◆ EXERCISE REQUIREMENTS: Swap "Documents" for "Downloads" throughout the records and give them back with everything else left unchanged.

Rows of pointing data:
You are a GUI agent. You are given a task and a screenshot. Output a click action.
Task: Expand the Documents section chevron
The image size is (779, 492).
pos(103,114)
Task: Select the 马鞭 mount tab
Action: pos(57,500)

◆ WRITTEN ANSWER:
You are a GUI agent. You are given a task and a screenshot. Output a click action.
Task: Expand the Downloads section chevron
The image size is (779, 492).
pos(103,114)
Task: Select the 马鞭 mount tab
Action: pos(57,500)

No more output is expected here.